2015, DOI: 10.1007/s12155-015-9613-2
Environment has little effect on biomass biochemical composition of Miscanthus x giganteus across soil types, nitrogen fertilization, and times of harvest
Rebecca A. Arundale, Stefan Bauer, Fernanda B. Haffner, Valerie D. Mitchell, Thomas B. Voigt, and Stephen P. Long
Efficient conversion of lignocellulosic feedstocks to ethanol will benefit from a consistent composition of supplied biomass. While composition or quality for a given feedstock is known to vary, the influence of environment, rather than genotype, has rarely been separated for mature field-grown material.
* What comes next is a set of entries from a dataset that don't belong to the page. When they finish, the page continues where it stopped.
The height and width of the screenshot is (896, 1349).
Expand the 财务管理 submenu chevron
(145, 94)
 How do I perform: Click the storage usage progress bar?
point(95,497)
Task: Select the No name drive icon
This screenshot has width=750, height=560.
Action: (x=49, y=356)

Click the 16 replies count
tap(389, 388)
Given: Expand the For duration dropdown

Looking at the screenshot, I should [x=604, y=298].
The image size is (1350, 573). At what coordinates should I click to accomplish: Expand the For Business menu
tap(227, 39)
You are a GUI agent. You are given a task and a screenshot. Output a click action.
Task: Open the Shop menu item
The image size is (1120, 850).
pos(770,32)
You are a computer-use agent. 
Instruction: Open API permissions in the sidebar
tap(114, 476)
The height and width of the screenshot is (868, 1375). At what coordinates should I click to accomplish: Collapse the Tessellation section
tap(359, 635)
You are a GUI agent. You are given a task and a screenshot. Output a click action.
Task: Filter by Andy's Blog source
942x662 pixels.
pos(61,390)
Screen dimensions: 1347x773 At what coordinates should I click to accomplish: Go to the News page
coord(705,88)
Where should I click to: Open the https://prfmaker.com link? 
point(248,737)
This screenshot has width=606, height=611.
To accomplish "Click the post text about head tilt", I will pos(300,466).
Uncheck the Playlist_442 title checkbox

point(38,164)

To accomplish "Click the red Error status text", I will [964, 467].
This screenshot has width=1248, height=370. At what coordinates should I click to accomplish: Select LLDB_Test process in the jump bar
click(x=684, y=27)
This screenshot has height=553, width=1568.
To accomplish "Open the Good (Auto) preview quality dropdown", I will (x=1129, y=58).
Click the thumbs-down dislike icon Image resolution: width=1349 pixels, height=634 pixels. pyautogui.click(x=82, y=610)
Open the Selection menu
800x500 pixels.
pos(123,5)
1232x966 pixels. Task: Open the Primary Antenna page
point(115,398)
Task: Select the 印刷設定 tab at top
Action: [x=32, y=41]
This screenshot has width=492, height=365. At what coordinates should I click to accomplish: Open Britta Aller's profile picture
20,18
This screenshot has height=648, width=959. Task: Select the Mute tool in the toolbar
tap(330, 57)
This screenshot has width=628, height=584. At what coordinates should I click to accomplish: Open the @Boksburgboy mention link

Replicated trials of a single sterile hybrid clone of Miscanthus x giganteus across Illinois provided a unique opportunity to test the influence of environmental, rather than genetic control over biomass composition, under US Midwest conditions. Given the interest in M. x giganteus cv. Illinois as a lignocellulosic feedstock, it is valuable to understand the variation in composition of this crop that would need to be dealt with by processors. This study examined the effect of seven sites spanning nearly 5° in latitude and contrasting soil types from sands to clays with land capability classes ranging from 1 to 4. Four levels of nitrogen fertilization (0, 67, 135, and 202 kg N h-1) were applied on these mature, genetically identical, clonally propagated stands of M. x giganteus which were harvested both pre- and post-senescence. Despite the wide range of environmental differences, there was minimal variation in the composition across all locations, sampling times, and fertilization treatments. Composition varied from 39-45 % for cellulose, 19–24 % for hemicellulose, to 19-24 % for lignin. Nitrogen fertilization, while having a small effect, decreased the proportion of hemicellulose, acetyl groups, and ash and increased cellulose and lignin at statistically significant levels. Delaying harvest from October to December increased the proportion of cellulose, hemicellulose, and lignin and decreased the proportion of ash and extractables at statistically significant levels. The findings show that in the absence of genetic variation, composition varies minimally with environment or timing of harvest, which has important implications for costs of processing in a given location.